This is why you will sell S3 into a several point rally and buy dips that go lower, this is how the game is being played.
Access Denied: Some Investors Lose When Kept Out
New York, Dec. 6 (Bloomberg) -- During the first 30 minutes of trading on Aug. 12, Mark Trautman watched the market value of Clorox Co. drop by $1.8 billion, or 14.5 percent, costing him $1 million.
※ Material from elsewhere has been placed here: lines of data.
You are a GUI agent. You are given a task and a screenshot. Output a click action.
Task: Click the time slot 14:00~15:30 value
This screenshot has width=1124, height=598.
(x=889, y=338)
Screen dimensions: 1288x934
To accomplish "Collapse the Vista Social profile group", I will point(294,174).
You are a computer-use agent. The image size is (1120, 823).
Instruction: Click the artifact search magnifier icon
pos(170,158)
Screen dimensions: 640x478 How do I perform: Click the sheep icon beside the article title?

The bleach maker had reported a 6 percent gain in fiscal- fourth-quarter profit on a 3 percent drop in sales. Trautman, who invests $65 million at Shay Asset Management in New York, was convinced something else had caused Clorox stock to drop 15 points. Little did he know that Clorox Chairman Craig Sullivan was warning investors and analysts on an invitation-only conference call that profit wouldn't meet expectations for the next two quarters. ''It's outrageous that I didn't have the same information as some others'' says Trautman, who now holds 92,000 Clorox shares. ''I was completely in the dark.''
Almost daily, companies from Wal-Mart Stores Inc. to Apple Computer Inc. to Abercrombie & Fitch Co. dole out market-moving information to big investors and analysts in conference calls, closed-door meetings, or one-on-one conversations. That gives some large investors a chance to bail out or profit and leaves some smaller money managers at a disadvantage.
Selective Disclosure
When companies parcel out critical information to some investors and not to others, it's known as selective disclosure. While experts don't always agree on when it occurs or even whether it's illegal, regulators say selective disclosure is unethical and damages the integrity of the stock market. ''Selectiveness is a disservice to investors, and it undermines the fundamental principle of fairness,'' U.S. Securities and Exchange Commission chairman Arthur Levitt said in an October speech in New York. ''The practice is downright deceptive and verges on illegality.''
Everyone with a stake in the stock market is affected by selective disclosure. About 78.7 million people own shares -- either directly or through mutual funds and pension plans -- up 86 percent from 1983, according to a survey by the Investment Company Institute and the Securities Industry Association.
Yet many money managers can't get timely information from companies. ''The playing field isn't level,'' says Fredric Russell, chief executive of Fredric E. Russell Investment Management Co., a Tulsa, Oklahoma, firm that manages $75 million. ''Some investors are more equal than others.''
Making Distinctions
And there's no sign that that distinction will change anytime soon.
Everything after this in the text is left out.